Harlins’ murder, which occurred two weeks after the beating of Rodney King by four LAPD officers, was a major contributing factor to the city’s 1992 uprising—LA’s deadliest year—which resulted in 63 deaths, thousands of injuries, and more than 800 million in material losses. By the end of the unrest, known as Saigu among Koreans, rioters had looted, set fire, and damaged more than 2,200 Korean-owned businesses.
Steph Cha’s Your House Will Pay, based on the murder of Harlins, is an empathetic and nuanced portrayal of two southern California families forever connected by violence and tragedy. Set in present-day Los Angeles, the novel is centered on Korean American Grace Park, a naïve and dutiful daughter who lives and works in the Valley with her secret-keeping parents, and Shawn Matthews, an African American ex-con whose sister was murdered by a Korean grocery store owner.

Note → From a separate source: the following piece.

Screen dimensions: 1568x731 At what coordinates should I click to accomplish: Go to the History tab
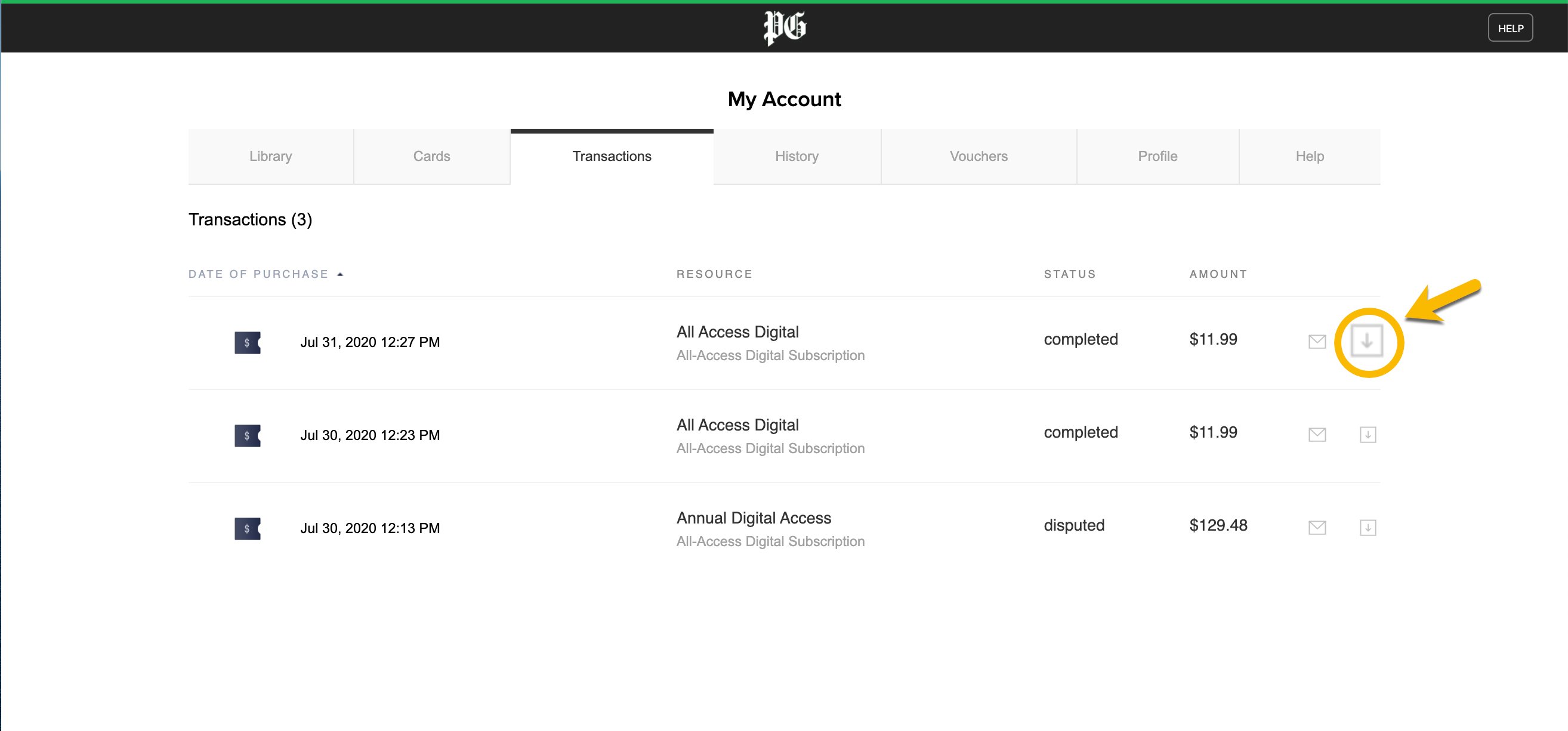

A new shocking crime sends the Parks and Matthews on a collision course to face their shared history against the backdrop of an already tense city on the cusp of more racial violence. Taut and razor-sharp, Your House Will Pay masterfully examines themes of racism, revenge, incarceration, grief, shame, injustice, and social movements.
Cha, a food writer, book critic, editor, and author of the Juniper Song crime trilogy, has written for the Los Angeles Times, USA Today, and Los Angeles Review of Books, where she’s the noir editor. The L.A. native is also an enthusiastic Yelper whose thousands of reviews led her to becoming a scout for the late Pulitzer Prize-winning food critic Jonathan Gold.
We spoke by phone in Los Angeles, where Cha lives with her husband and two basset hounds. We discussed the simmering racial tensions in the early 1990s, the challenges of fictionalizing a major historical event, generational trauma, and her latest gig writing on the HBO Max series, Crime Farm. Our conversation has been slightly condensed and edited.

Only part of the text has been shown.